The topic of the purchase of the facility at auction from the Huber Heights City Schools for $19,000 then was addressed. After McMasters talked about the possibility of whether Concept 1 could afford to run the business and not fold, leaving the care of the facility to the city, he asked if she had anything to say that could calm the concerns that this would happen. Darr said she didn’t have anything to say at that time.
Council member Tyler Starline told McMasters that blanket assertions that it’s most likely going to happen was speculative and irrelevant and that he wanted to hear from citizens. He suggested the mayor move on because that point was invalid.
McMasters said he contended that was highly possible with a building that has a $1 million tear down cost.
Council member Tracy Dudley said that after one hour, they had not yet heard from the public and encouraged him to “move on.”
Council member Karen Kaleps then asked questions. Darr responded that Concept 1 was in the process of closing within three weeks on the property and suggested they would have annual taxes of about $129,000 annually when they assume ownership. She said they would like to open the school in October.
Starline asked Darr if she had a prior business effort that was unsuccessful and that she had to persuade Council that she had met her burden of proof. He also told Darr the mayor did not have a vote on this issue, but it was the Council. She said she respectfully declined to give a resume.
Decker said the school would offer 110 hours of instruction each school year. He said their passion is the education of kids and that they become well adjusted young adults.
Darr said the school had met every legal requirement for a major change and addressed issues that have recently been published in area newspapers about why the Planning Commission made their decision. She addressed the negativity and suggested that property values would actually rise due to the presence of the school.

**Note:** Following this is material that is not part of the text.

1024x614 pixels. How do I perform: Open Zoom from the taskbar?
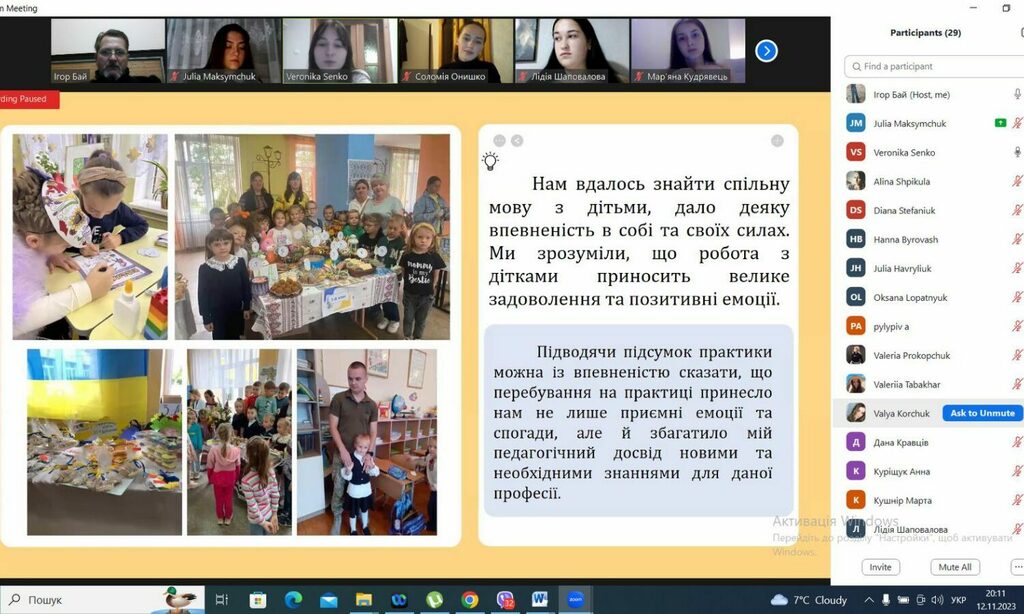pyautogui.click(x=575, y=600)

She also questioned the truthfulness of statements made in a petition that was signed by residents who did not want the school in the neighborhood.

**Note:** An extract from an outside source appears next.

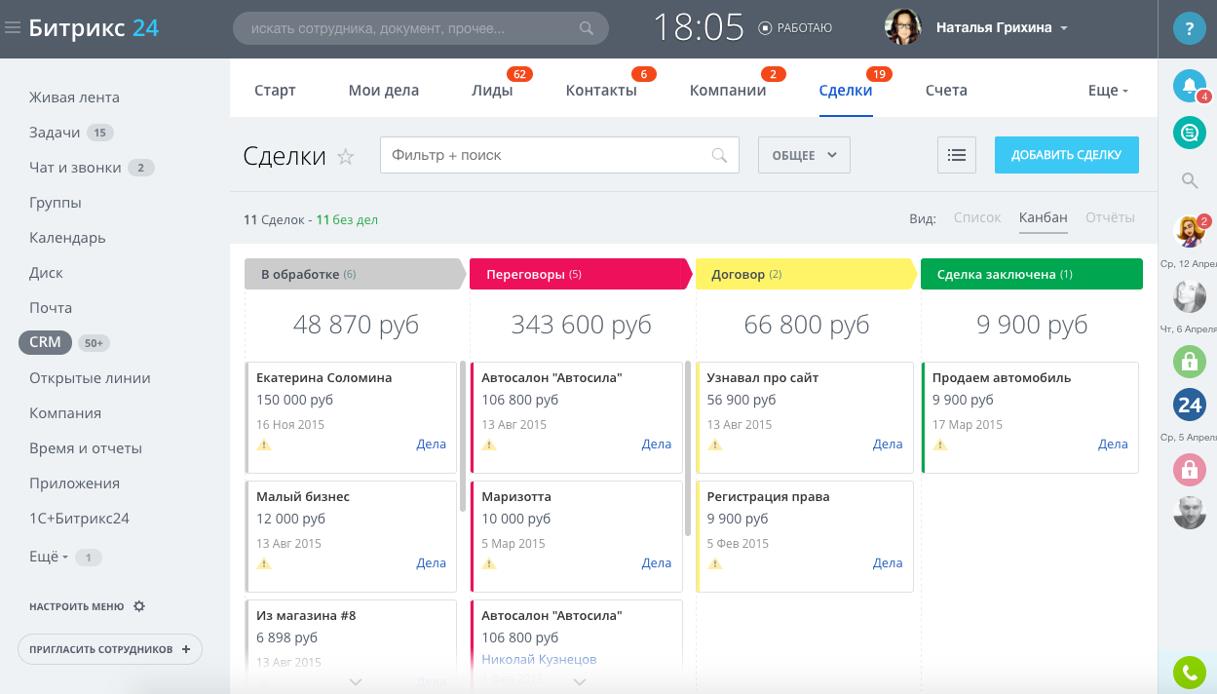Expand the Еще menu in CRM tabs
Image resolution: width=1217 pixels, height=694 pixels.
[1107, 90]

Speaking in favor, Pat Eshbaugh, a former teacher at La Mendola said every child is owed an opportunity for a quality education and suggested the students more than likely would not be a burden to the neighborhood as they would be supervised.
Kathy Butler said she planned to volunteer at the school and questioned if Council had put another private school that opened in recent years under the same scrutiny.
Resident Janell Smith listed previous court cases that were brought against the applicant and gave a copy of her findings to Council. Smith said she felt that Darr’s behavior was unprofessional and suggested that Council vote down the request that night. She said she would have addressed this issue even if she was not running for Council.
Don Webb, a member of the Planning Commission said there was a preponderance of the evidence that has to be met by the applicant. He asked Council to respect the fact that there was a unanimous decision by the Planning Commission to deny this application. He said that he felt the change of use for the property would impact the neighborhood negatively.
Toni Webb asked about sealed records which City Manager Rob Schommer and Starline both clarified. She said she did not want to see a business in the neighborhood.
Leslie McMullen suggested that property values would go down and put families and neighborhoods at risk.
Robert Beam said that under no circumstances did he want a facility like this in the neighborhood.
Susan Mullen said it was the responsibility of applicant to provide evidence that they can make a go of it and suggested there was no need to go any further with this since the applicant had not met the burden of proof.
Lisa Burke suggested the city could find a better solution than a group home for at risk students.
Concept I Academy withdrew its original application in June after Scott Liberman of Altick & Corwin gave his legal opinion that they did not meet the definition of a school.